176.400 HZ : Sampling rate used by HDCD recorders and other professional applications for CD production.
192.00 HZ : BD-ROM (Blu-ray Disc) audio tracks, and HD DVD (High-Definition DVD) audio tracks , 4 times the 48khz
352,800 HZ : Digital eXtreme Definition, used for recording and editing Super Audio CDs, as 1-bit DSD is not suited for editing. Eight times the frequency of 44.1 kHz.
2.822.400 HZ : SACD, 1-bit delta-sigma modulation process known as Direct Stream Digital, co-developed by Sony and Philips.
5.644.800 HZ : Double-Rate DSD, 1-bit Direct Stream Digital at 2x the rate of the SACD. Used in some professional DSD recorders.

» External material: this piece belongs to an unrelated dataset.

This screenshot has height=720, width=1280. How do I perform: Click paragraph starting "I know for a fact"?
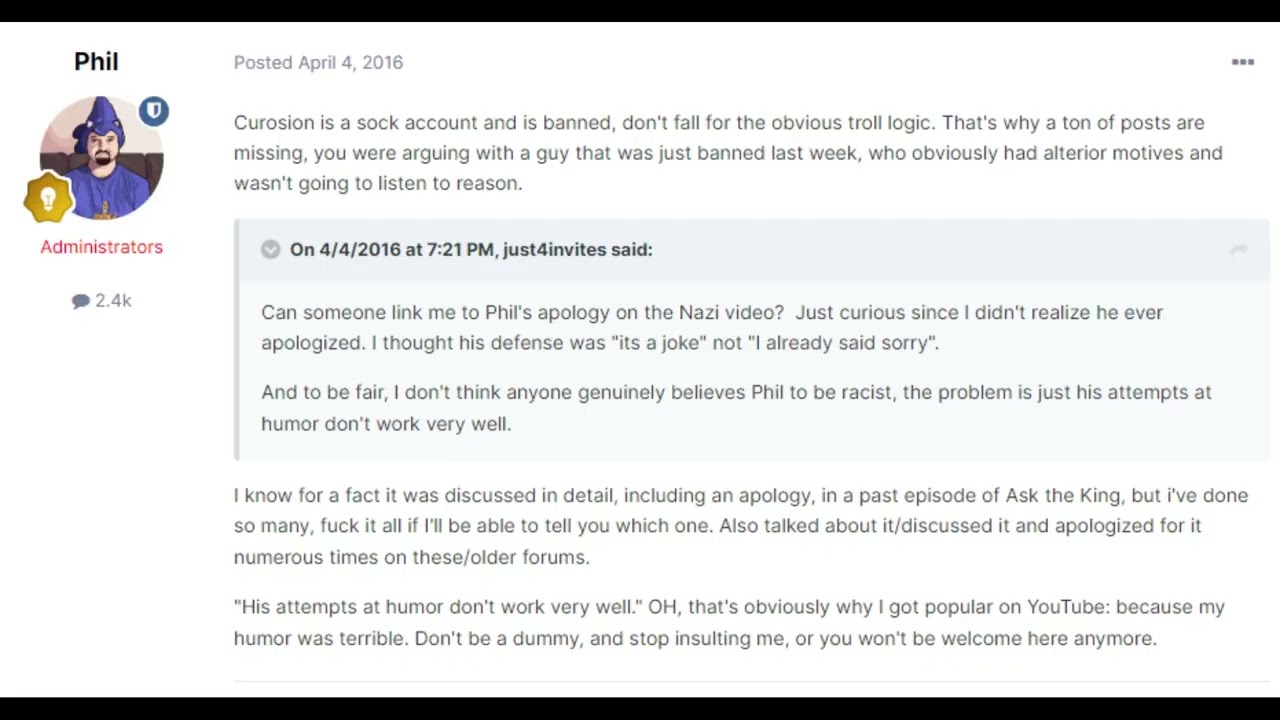click(x=740, y=525)
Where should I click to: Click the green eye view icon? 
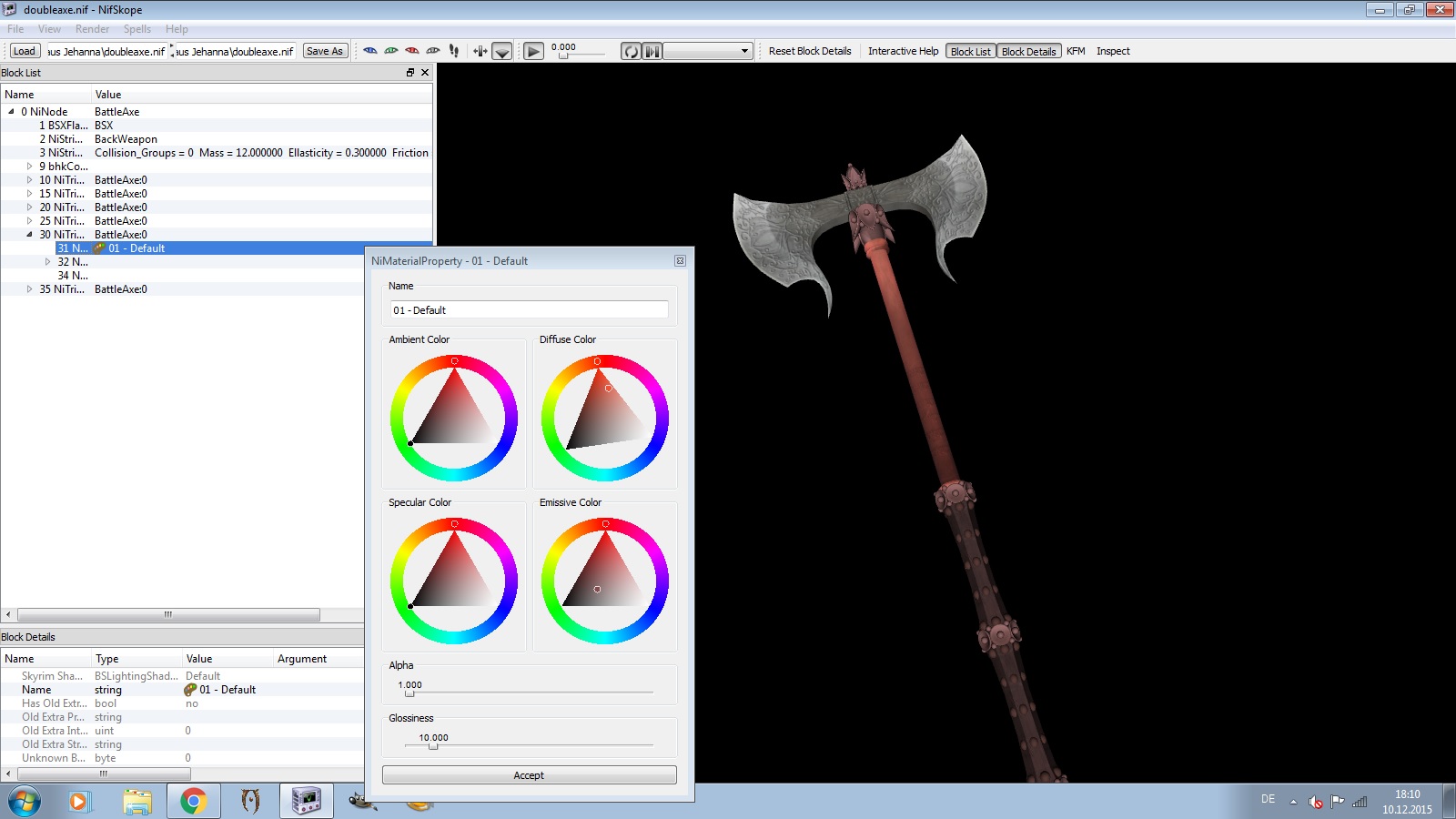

In digital music processing technology, quantization is the process of transforming performed musical notes, which may have some imprecision due to expressive performance, to an underlying musical representation that eliminates this imprecision. The process results in notes being set on beats and on exact fractions of beats. Normal quantization: The 1/1-Note, 1/2-Note, 1/4-Note, 1/8-Note, 1/16-Note, 1/32-Note, 1/64-Note and 1/128-note settings quantize the MIDI or Audio region to the equivalent note value. Triplet quantization: The 1/3-Note, 1/6-Note, 1/12-Note, 1/24-Note, 1/48-Note, and 1/96-Note settings quantize the MIDI region to triplet note values. A 1/6 note is equivalent to a quarter triplet, 1/12 note to an eighth triplet, 1/24 note to a sixteenth triplet, and 1/48 note to a thirty-second triplet. Quantization off: The off (3840) setting plays the notes at the finest possible timing resolution: 1/3840 note, which is unquantized playback, in practical terms.
The quietest sounds that can be heard have a power (measured in Watts) of 10 to the -12 W/m2, whilst the loudest that can be withstood have a power of 1 W/m2. The range is therefore in the order of 10 to the 12, or one million million times.One decibel is a leap by a factor of 10, so that 0Db is the quietest noise, and 120Db is the loudest.